Llegué a las Shetland del sur un jueves a la noche: por la intensa nevada, los dos primeros días no pude salir de la base. El sábado, una mujer se me acercó y me dijo que debería volverme el lunes.

 

—¡Pero son cuatro días! ¡No me alcanza para entrevistar a casi nadie!

 

—El siguiente vuelo será dentro de dos meses —dijo.

 

—El lunes me parece bien.

 

Por problemas climáticos, no pude volver. Estuve un mes: entrevistando a científicos y militares, acompañándolos en sus trabajos diarios, conversando con ellos, reporteando esa tierra pálida. Imagino que el inmenso Gay, acostumbrado a universidades privadas o a los préstamos de honor, no conoce Anfibia, revista de una universidad pública y gratuita, que se puede permitir el lujo de que uno de sus editores pase (en contra de su voluntad, pero muy a gusto) un mes encerrado en la Antártida.

 

Ayer, en el Parque Centenario, mientras escuchaba a Las manos de Filippi en el festival que el Sindicato de Trabajadores de Prensa de Buenos Aires (SiPreBA) organizó para denunciar el vaciamiento del Grupo 23, empecé a sentir la vibración de mi celular.
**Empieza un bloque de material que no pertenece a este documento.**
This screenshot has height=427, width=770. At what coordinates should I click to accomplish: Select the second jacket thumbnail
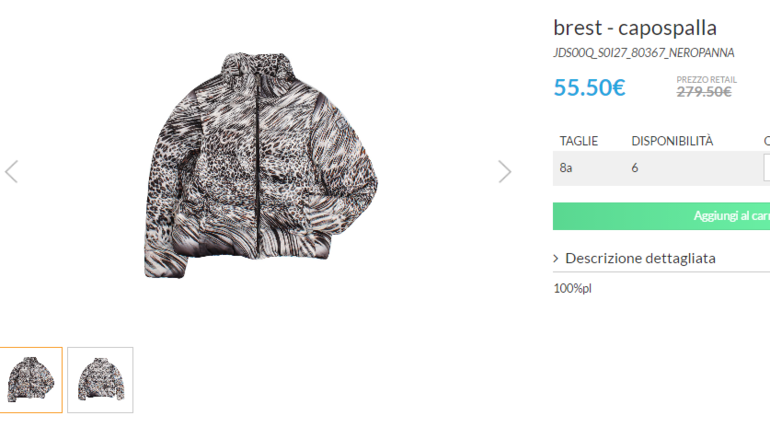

Eran saludos y felicitaciones de varios amigos y periodistas que me felicitaban por haber ganado la beca de viajes que la Fundación de Nuevo Periodismo Iberoamericano (FNPI) organizó en homenaje al hispanista y escritor Michael Jacobs. El primero fue el de Patricio de La Paz, gran cronista chileno y amigo, también finalista de la beca. Brindé, entre música y alegría triste, con compañeros que no saben si este mes o el que viene cobrarán sus sueldos. 

 

No conocí a Jacobs. Dicen que era curioso, tímido, alegre y generoso. Que vestía camisas de colores chillones y hablaba un español divertido pero con enfático acento británico. Dice el periodista y escritor Ezequiel Martínez que “caminó el mundo para narrarlo, siempre con curiosidad, alejado de prejuicios”.

 

Que, como dice Talese, no se contentaba con leer y entrevistar gente: para poder escribir, viajaba: iba y veía. 

 

Leyendo algunos fragmentos de sus libros que encontré en Internet, descubrí a una de esas personas con las que me gustaría haber tomado un café.

 

Para mí, haber ganado una beca que lleva su nombre es un honor, en el sentido oriental de la palabra.